Ce commandement de la Torah est en fait l’un des facteurs clés à l’origine de l’obsession d’Israël pour l’Iran. Les Israéliens perçoivent l’Iran comme une tribu Amalek qui complote pour tuer les Juifs. Aucun accord, aucun compromis n’est donc possible. Il s’agit aussi, bien sûr, du défi stratégique (bien que séculier) que représente l’Iran pour l’État israélien.

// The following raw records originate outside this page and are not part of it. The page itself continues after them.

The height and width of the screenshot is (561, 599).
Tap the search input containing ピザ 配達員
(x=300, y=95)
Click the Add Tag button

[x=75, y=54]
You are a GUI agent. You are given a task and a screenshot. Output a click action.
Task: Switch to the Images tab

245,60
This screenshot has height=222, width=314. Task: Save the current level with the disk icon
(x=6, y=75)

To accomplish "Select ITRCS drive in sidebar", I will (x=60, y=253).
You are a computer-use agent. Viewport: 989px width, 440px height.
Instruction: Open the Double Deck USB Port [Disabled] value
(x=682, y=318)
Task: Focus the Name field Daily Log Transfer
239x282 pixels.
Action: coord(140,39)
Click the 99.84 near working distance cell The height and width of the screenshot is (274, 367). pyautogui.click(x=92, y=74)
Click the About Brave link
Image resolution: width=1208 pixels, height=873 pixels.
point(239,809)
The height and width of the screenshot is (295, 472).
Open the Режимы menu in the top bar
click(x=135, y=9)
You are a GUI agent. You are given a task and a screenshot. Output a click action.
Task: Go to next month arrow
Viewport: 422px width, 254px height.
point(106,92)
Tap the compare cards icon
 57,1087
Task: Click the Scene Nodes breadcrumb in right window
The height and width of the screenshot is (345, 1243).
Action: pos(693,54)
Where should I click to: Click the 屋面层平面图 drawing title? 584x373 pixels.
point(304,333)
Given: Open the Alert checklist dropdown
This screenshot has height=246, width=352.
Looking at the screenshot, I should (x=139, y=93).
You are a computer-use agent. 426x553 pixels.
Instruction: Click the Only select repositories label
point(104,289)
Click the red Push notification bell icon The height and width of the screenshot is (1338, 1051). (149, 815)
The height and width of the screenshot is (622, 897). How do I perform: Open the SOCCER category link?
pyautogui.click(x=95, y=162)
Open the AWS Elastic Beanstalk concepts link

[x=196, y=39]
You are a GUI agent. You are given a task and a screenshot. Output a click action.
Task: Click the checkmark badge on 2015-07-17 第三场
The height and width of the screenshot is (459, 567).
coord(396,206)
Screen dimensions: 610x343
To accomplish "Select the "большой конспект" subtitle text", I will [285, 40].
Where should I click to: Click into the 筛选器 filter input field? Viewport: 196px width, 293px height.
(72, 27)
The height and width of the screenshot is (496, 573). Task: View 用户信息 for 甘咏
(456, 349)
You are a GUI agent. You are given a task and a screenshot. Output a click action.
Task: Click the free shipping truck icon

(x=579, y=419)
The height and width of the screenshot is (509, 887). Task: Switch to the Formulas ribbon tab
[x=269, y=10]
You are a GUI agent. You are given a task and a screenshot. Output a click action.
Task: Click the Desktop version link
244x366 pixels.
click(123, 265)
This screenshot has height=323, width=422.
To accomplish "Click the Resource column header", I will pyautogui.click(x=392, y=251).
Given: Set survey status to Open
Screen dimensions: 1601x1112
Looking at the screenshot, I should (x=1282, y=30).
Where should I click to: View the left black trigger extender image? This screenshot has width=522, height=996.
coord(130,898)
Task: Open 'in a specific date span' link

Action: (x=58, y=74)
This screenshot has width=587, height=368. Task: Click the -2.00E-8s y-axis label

Et ce qui a rendu l’ultimatum de Trump si pressant aux yeux de Washington – en dehors des considérations liées au pivot vers la Chine – c’est l’assassinat de Sayyed Hassan Nasrallah. Cet assassinat a marqué un grand changement dans la pensée américaine, car avant cela, nous vivions dans une ère de calculs prudents, d’avancées progressives sur l’échelle d’un escalator. Ce que l’on comprend aujourd’hui, c’est que « nous ne jouons plus aux échecs ». Il n’y a plus de règles.
Israël (Netanyahou) se démène sur tous les fronts pour atténuer les divisions et les troubles en Israël en enflammant le front iranien – même si cette voie pourrait bien menacer la destruction d’Israël.
Cette dernière perspective constitue la plus rouge des « lignes rouges » pour les structures enracinées de l’État profond.